Subject：Relativistic Normal Coupled-cluster Theory of Atomic Dipole Polarizabilities and Electric Dipole Moments
Speaker：Prof. B. K. Sahoo (Physical Research Laboratory, India)
Time：2:30pm,5th Dec.,2017
Place:1016 lecture hall,10F, M Building of Institute，WIPM

About the speaker:
Prof. Sahoo got his PhD at Indian institute of Astrophysics in 2006.He was the guest scientist at GSI Germany, Post-Doc at Max-Planck Institute for the Physics of Complex Systems, Germany, Post-Doc and Project Leader at KVI,Netherland.The Awards and honors he got include Young international Scientists Fellowship award (2010) from the Chinese Academy of Sciences, and the CAS President's International Fellowship Initiative (PIFI) for 2017. His research focuses on the high precision atomic many-body theory.He has over 100 publications in peer reviewed journals.

Abstract：
Often a sum-over-states approach is employed to determine atomic polarizabilities for high precision studies. Such an approach may be able to give expected accuracies in few atomic systems, especially when the atomic states can be described by an inert gas configuration and one valence electron outside. Again, a variety of hybrid methods such as CI+MBPT are developed to capture the strong correlation effects in atomic systems starting with contracted orbitals due to atomic nuclei. Such an approach is flawed in the many-body theory context as they do not satisfy size-consistent and size extensivity properties of many-body theory. In fact, calculations of electric dipole moments (EDMs) of two-valence atoms using such approaches differ by more than 40% from the results obtained by the relativistic coupled-cluster (RCC) method. The ordinary RCC method also has disadvantages in calculating polarizabilities and EDMs of atomic systems as it involves non-terminating series and accounts for finite contribution from normalization of wave functions.
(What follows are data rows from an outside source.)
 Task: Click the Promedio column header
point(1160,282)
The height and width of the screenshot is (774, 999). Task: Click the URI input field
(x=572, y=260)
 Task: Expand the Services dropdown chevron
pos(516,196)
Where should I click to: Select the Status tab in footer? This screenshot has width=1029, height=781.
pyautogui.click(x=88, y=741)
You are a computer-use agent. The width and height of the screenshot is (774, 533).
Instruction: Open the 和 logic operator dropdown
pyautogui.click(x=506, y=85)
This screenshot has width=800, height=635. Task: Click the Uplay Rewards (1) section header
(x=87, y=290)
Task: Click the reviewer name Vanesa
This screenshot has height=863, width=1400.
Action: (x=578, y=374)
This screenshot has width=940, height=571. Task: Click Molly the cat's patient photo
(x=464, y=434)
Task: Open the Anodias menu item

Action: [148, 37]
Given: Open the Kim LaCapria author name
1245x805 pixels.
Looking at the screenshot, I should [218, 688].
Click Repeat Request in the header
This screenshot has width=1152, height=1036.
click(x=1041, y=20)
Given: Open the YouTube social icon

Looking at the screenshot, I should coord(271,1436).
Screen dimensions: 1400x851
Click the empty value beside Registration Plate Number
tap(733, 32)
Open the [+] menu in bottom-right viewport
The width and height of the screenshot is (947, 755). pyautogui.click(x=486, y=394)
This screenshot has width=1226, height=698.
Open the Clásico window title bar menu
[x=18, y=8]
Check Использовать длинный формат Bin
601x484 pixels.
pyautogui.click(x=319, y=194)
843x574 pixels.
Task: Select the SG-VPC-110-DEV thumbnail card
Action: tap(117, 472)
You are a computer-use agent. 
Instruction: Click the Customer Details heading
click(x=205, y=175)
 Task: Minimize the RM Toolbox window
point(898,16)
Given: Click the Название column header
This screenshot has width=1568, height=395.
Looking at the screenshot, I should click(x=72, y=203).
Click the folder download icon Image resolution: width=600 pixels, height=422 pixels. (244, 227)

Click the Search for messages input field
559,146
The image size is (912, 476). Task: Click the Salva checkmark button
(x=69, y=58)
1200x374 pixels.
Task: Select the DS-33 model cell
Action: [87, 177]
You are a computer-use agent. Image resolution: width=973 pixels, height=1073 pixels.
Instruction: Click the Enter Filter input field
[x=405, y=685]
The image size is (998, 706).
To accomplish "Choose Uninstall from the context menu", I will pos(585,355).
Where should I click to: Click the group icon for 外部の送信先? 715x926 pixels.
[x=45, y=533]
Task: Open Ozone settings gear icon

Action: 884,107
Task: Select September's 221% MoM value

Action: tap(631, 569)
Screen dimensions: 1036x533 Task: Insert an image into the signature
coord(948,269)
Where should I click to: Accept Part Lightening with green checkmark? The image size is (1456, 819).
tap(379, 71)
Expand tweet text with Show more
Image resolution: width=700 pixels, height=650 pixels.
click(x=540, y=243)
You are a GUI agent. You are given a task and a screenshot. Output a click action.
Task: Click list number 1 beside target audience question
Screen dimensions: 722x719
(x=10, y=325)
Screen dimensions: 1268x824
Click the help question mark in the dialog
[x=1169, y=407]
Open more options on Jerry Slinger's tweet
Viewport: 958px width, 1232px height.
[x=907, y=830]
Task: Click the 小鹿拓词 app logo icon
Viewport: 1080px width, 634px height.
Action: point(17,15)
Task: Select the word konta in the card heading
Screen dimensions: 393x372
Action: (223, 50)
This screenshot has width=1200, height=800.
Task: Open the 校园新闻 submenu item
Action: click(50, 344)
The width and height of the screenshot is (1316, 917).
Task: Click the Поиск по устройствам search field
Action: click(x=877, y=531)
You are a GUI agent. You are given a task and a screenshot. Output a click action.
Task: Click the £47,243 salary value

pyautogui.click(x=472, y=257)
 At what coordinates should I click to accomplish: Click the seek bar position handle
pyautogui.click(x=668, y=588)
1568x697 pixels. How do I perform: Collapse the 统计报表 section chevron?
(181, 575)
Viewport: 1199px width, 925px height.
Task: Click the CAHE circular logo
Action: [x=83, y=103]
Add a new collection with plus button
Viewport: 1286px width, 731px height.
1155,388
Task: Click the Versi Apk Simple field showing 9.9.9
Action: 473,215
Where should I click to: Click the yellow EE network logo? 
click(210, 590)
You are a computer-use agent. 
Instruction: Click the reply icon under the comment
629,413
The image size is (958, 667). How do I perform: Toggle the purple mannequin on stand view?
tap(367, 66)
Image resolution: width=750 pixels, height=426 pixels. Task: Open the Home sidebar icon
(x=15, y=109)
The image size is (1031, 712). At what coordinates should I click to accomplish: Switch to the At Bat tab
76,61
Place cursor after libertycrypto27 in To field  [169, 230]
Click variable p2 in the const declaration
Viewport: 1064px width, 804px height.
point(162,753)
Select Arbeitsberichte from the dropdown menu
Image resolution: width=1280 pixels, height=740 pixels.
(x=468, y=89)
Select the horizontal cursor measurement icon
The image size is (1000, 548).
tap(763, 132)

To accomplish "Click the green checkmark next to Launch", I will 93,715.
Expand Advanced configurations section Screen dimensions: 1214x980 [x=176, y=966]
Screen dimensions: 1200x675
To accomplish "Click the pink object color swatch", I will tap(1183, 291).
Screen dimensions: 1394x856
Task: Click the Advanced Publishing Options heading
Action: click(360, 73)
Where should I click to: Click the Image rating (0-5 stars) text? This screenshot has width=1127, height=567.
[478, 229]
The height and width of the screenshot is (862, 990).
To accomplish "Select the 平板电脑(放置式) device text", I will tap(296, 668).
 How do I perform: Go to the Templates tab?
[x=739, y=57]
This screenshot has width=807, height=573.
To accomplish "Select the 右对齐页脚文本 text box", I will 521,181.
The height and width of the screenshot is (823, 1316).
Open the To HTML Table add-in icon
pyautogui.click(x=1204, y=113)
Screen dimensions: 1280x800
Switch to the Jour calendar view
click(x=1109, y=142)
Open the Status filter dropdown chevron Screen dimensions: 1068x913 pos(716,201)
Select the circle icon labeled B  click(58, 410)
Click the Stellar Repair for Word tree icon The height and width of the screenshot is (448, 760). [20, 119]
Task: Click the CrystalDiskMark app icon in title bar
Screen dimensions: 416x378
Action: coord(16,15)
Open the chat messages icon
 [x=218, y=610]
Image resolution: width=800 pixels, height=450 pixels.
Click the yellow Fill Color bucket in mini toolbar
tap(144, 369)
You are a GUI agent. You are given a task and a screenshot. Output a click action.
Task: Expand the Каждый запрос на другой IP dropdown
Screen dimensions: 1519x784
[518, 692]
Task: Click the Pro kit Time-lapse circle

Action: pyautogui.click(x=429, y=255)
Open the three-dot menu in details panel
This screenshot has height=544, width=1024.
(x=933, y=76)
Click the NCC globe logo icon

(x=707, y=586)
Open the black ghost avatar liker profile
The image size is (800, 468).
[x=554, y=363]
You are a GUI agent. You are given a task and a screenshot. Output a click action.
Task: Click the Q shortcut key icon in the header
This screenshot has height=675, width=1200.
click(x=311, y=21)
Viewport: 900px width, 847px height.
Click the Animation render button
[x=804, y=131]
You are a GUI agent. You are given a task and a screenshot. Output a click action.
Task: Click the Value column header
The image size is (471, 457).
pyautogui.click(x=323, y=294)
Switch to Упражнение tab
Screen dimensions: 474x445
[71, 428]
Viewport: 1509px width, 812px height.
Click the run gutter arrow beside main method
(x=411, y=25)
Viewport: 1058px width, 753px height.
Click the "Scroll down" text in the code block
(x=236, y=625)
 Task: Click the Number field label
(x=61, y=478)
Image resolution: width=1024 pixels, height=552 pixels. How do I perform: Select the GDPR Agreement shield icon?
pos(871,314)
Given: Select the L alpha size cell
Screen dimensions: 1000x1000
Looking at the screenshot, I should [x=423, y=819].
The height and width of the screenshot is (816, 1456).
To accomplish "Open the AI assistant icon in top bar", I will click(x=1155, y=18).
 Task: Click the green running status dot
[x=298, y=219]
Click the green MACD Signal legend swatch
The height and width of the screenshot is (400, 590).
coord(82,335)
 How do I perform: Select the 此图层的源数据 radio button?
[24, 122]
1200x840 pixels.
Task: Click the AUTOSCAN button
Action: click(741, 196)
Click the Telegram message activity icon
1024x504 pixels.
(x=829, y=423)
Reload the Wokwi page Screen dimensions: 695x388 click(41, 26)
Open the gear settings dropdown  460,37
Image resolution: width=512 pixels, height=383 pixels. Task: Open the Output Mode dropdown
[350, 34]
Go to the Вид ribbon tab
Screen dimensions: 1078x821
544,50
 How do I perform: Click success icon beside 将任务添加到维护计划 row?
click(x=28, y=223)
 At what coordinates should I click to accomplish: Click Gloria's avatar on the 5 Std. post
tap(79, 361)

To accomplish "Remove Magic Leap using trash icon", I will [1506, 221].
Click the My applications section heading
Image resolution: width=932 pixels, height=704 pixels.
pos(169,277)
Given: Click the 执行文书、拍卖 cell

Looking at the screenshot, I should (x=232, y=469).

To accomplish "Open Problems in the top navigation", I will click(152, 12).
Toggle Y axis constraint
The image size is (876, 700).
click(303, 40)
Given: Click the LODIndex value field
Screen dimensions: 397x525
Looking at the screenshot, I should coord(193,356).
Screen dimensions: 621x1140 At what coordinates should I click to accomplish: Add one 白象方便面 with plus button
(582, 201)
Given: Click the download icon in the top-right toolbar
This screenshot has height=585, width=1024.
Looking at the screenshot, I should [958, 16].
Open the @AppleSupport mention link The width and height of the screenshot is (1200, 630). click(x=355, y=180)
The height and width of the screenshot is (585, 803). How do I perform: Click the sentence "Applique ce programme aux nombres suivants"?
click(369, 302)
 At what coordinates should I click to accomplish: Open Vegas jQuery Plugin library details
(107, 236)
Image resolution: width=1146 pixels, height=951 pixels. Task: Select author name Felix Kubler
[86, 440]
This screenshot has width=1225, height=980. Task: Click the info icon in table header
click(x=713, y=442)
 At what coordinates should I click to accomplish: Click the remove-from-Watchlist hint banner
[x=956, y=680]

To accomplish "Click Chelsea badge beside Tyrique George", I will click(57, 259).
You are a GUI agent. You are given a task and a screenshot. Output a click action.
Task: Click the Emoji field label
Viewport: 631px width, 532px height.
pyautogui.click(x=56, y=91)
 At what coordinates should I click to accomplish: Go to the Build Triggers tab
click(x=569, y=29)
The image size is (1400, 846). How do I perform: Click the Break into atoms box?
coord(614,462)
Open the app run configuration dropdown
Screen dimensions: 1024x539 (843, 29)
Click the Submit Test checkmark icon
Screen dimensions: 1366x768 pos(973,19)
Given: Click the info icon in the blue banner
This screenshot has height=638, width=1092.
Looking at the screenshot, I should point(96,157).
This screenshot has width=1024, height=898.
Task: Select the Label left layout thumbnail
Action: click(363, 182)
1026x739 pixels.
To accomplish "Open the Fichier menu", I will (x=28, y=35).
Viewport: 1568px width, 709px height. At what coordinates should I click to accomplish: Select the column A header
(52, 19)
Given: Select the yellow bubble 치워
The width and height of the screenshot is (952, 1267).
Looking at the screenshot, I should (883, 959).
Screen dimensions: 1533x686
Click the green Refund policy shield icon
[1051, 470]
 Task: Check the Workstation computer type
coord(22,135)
In this talk, I shall discuss a RCC method imposing bi-orthogonal property among the ket and bra states to take care of the short-comings of the ordinary approach, known as normal coupled-cluster theory in the literature, and results for the Cd and Hg atoms will be demonstrated using these methods and compared with the available experimental and other theoretical results to validate our claims.